A long chatty post is coming up so I suggest you grab a large alcoholic drink and some chocolate. This is a post I have been debating on whether to write for a long long time but part of me feels ready. It’s a hard subject for me to even want to share but I want this blog to be real and relatable. And that means sharing the good with the bad. Part of me feels that I need to write about this before I can move on. So here goes I guess.
Have you ever had a best friend who you could totally rely on? You knew they would be there for you no matter what, even in the middle of the night. And you would do just about anything for them. I had that one person once. We would spend hours on the phone, meet up regularly and more often than not we would be putting the world to rights over a glass or three of prosecco.
I devoted so much of my life to her when she needed me, even when it wasn’t always convenient for me. That’s what being a friend means to me. She often referred to me as her bestie, a word that causes me pain to hear now. Even if I hear it in a song I have to turn it off.

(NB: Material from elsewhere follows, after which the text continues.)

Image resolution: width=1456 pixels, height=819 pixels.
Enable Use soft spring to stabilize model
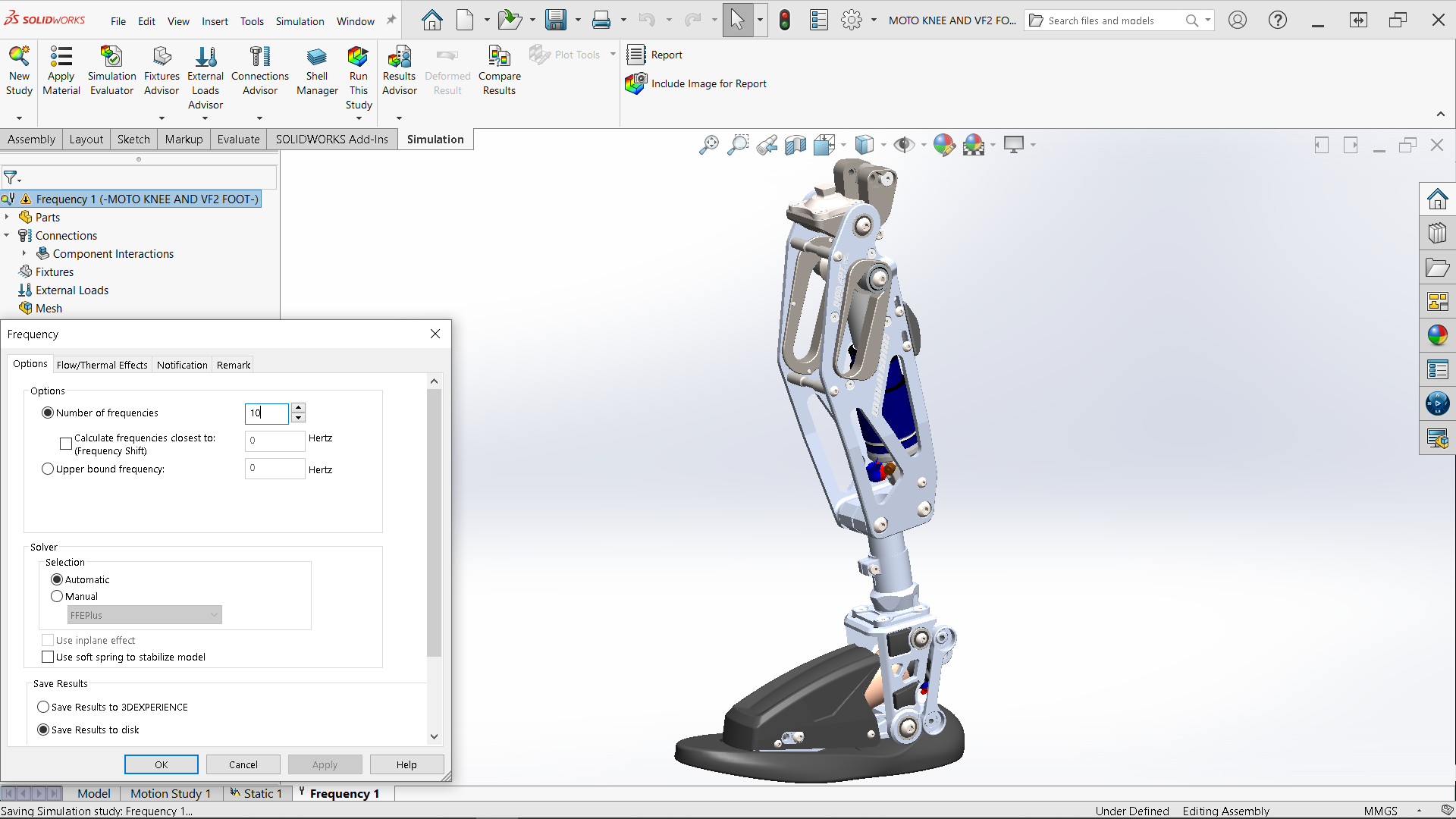48,657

She went through a rough patch and lost her job. After a few months she was offered a new job. We were all so happy for her and supported her in her new venture. But after a while things started to change and not for the better. Every time she came over the conversation was always about her new work colleagues. No matter what we chatted about it always came back to them and how great they were. Naturally I didn’t notice much at the time and just assumed she was getting on well. There were always excuses to why she couldn’t meet up. Of course, there would be posts on social media of her spending time with her new work friends. Eventually, she stopped replying to texts to meet up and would blatantly ignore me and other friends. Don’t get me wrong, I was happy she had made friends at work and was settling in well. But surely you don’t forget about those who have been there the longest?
A few weeks went by and I messaged to tell her I missed my best friend. Words cannot describe how deeply it hurt to see she had read my message and ignored it. Like my feelings didn’t matter or count. A few months later and she well and truly cut off the friends who had been there and supported her no matter what. All in favour of a new group of friends. What really irks me now is how she was always saying she would be there no matter what. That she would be forever loyal to her friends no matter what. I was stupid enough to believe her. I guess it was all lies.
She was someone who I shared my deepest secrets with and she could just cut me off like I didn’t matter anymore. Like she had got what she wanted from me. The last time I seen her, my husband and I spent the entire day helping her move into her new flat. It hurts me deeply to think that she must have just used us. She knew full well how treating me in this way would affect me and she done it anyway. Due to things in my past that I won’t go into here, I have a deep mistrust of people. That they’ll hurt me and I cannot trust them. Part of me doesn’t know what’s wrong with me. Why no one wants to be my best friend, a partner in crime. Am I really such a bad person?
You know, someone recently said that sometimes you have to love yourself enough to let someone go. Whether it be for your happiness or theirs. In this case, I have to let her and the memories of our friendship go for my own happiness and sanity. I’ve wasted too much time being hurt and angry, and in all honesty, if she can treat people like this she clearly doesn’t deserve to have good friends. Being Irish, I often say I’m too nice and too generous for my own good. I’d give up my last £1 to someone who needed it more.
I daresay it will be a long time before I ever allow anyone to become so close to me again. Part of me hopes that my ex best friend will get in contact one day and we can restore our friendship. I’ll always hold out hope for that but part of me also thinks it probably won’t happen. She’s too stubborn to want to ever admit what she’s done wrong and how she’s treated people. My name is probably mud with her and her new friends now. I’ll be the bad guy like all the other people she’s ditched over the years.
Sometimes we have to experience the hurt and the pain to remember how strong we really are. Times like these can also show who your real friends are. Because it’s only those who genuinely care about you that will stand the test of time. There comes a time in your life when you only have time for those who display true loyalty. That they’ll be there no matter what and vice versa. Make time only for those people who don’t just take but give back. A relationship of any kind is a two way street.
While I might not be ok now, and the hurt and pain is still very much there, I’m strong and I will recover. One day the things that remind me of her won’t hurt anymore and I’ll make new memories. And maybe one day soon I’ll be able to enjoy a glass of prosecco again and it won’t remind me of her. Even though she probably won’t ever see this, I do wish her well with her life. I still wish she was part of mine even if she doesn’t wish me part of hers.